Minthara appears in Baldur’s Gate 3’s first act as one of three leaders of the Goblin Camp you have to infiltrate to save druid companion Halsin (who fucks as a bear). In a standard playthrough you’d have to choose between killing her alongside the other leaders, or siding with her, thus allowing her to be a party member, albeit at the expense of others who don’t approve of your actions. In order to combine the two, you need to ensure Minthara survives the battle, but trick the game into perceiving her as dead, letting you progress the plot without killing any Tieflings.
To do this, you’ll have to attack the Goblin Camp like normal, but instead of killing Minthara, you must knock her out. This requires you to use non-lethal attacks—a setting you can toggle at any time in your Passives menu as long as you’re using melee weapons. So archers and spellcasters must attack accordingly. If you knock Minthara out and kill the other Goblin Camp leaders, the game will treat this as a victory. But Minthara will still be alive, and after a Long Rest will wake up in the same spot where you punched her lights out. You won’t be able to interact with her yet, but she’ll stand in place until you decide to attack her again.
Next, you’ll need to make some progress in the game, both to level up and learn a few abilities, and to activate a fast-travel point in the Shadow-Cursed Lands at Moonrise Towers. You’ll need a torch as a light source and will face some tough enemies, but once you’ve activated the fast-travel point outside the stronghold, you can head back to the first area to get Minthara.
It’s here where you’ll need two key spells to pull this off: Polymorph and Dominate Beast. The first will allow you to transform Minthara into a sheep, and the second will make her follow you around without trouble. Polymorph can be learned by a Bard, Cleric (with Trickery Domain subclass), Druid, Sorcerer, Warlock (with Sculptor of Flesh Eldritch Invocation), or Wizard. Dominate Beast is teachable to Clerics (with Nature Domain subclass), Druids, Sorcerers, and Warlocks (with Archfey or Great Old One subclass). Make sure you split both abilities between two different party members, as they’ll both have to maintain Concentration to pull this off.

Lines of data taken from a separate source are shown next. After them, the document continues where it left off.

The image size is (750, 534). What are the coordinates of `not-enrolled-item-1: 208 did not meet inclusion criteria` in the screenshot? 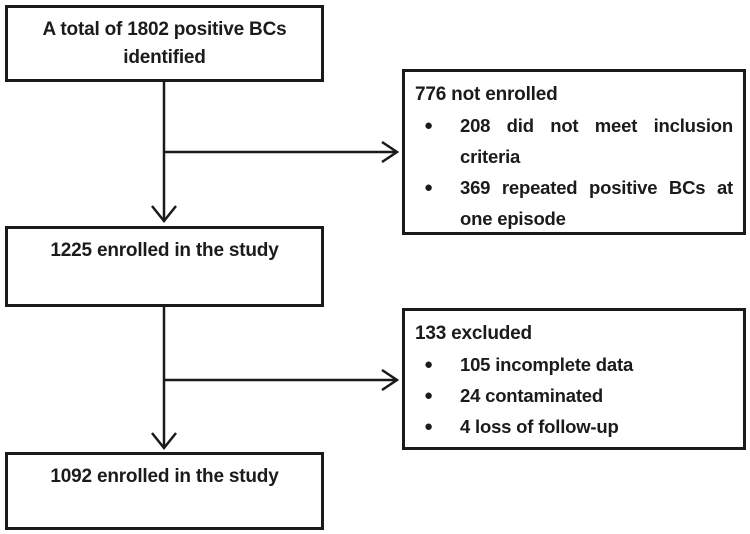 It's located at (596, 141).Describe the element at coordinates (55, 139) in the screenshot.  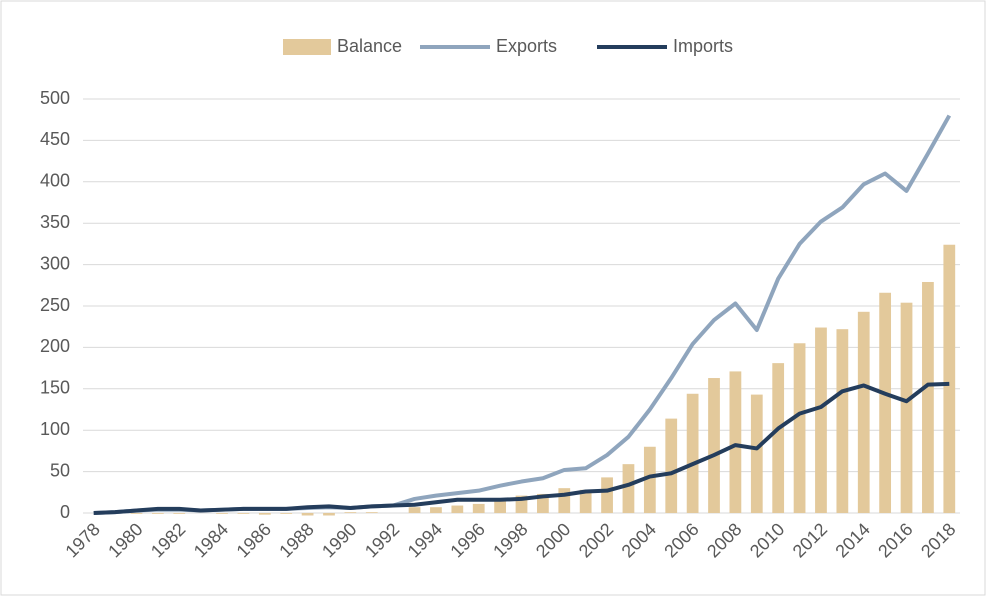
I see `y-tick-label: 450` at that location.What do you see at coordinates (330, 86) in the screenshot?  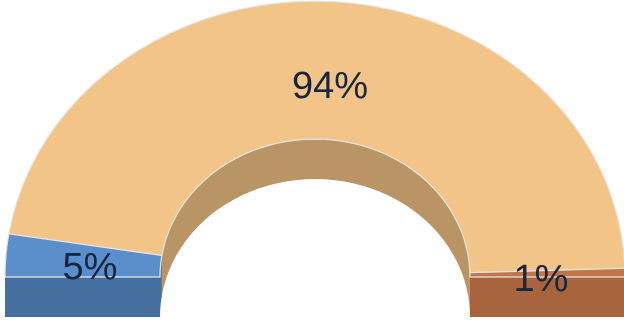 I see `slice-data-label: 94%` at bounding box center [330, 86].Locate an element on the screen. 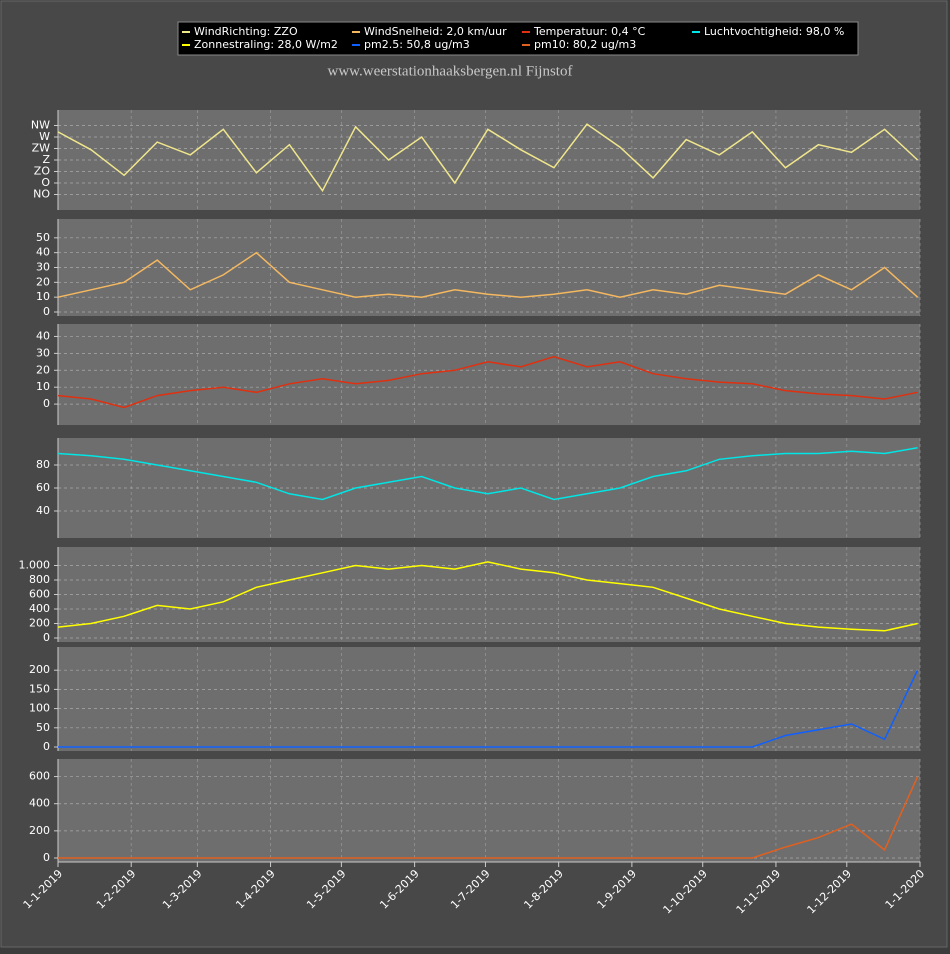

Use Polymorph to turn MInthara into a sheep, then cast Dominate Beast to keep her by your side. This will tether her to your party and allow her to fast travel with you back to Moonrise Towers. Once there, walk inside and the game will trigger a judgment scene where she’ll be put on trial by her commanders in the stronghold. You’ll need some high Charisma to talk your way through this segment, but if you can convince her would-be executioners to throw her into their underground prison, you can head down to the cells, pass a few more Charisma checks, and walk her out as an ally instead of an enemy.
Ultimately, this is still a bug, and it’s unclear if Larian will patch it out, and we’ve reached out to ask the studio for comment. But despite the exploit, the story adapts pretty well to the situation, with Minthara recognizing that she was being manipulated by your enemies, and choosing to side with you to exact revenge. So narratively, it all works itself out. The whole deal is a pretty ingenious use of Baldur’s Gate 3’s systems to pull off what seemed impossible. It pushes the boundaries, but works within the rules—some real tabletop nonsense. Honestly, I’d love to see Larian reward it by officially supporting the method. It might require a little clean-up and some dialogue rewrites, but if I were a DM of a campaign and players broke my setup this effectively, I’d rather let them keep going on the path they carved than divert them back to my original plan.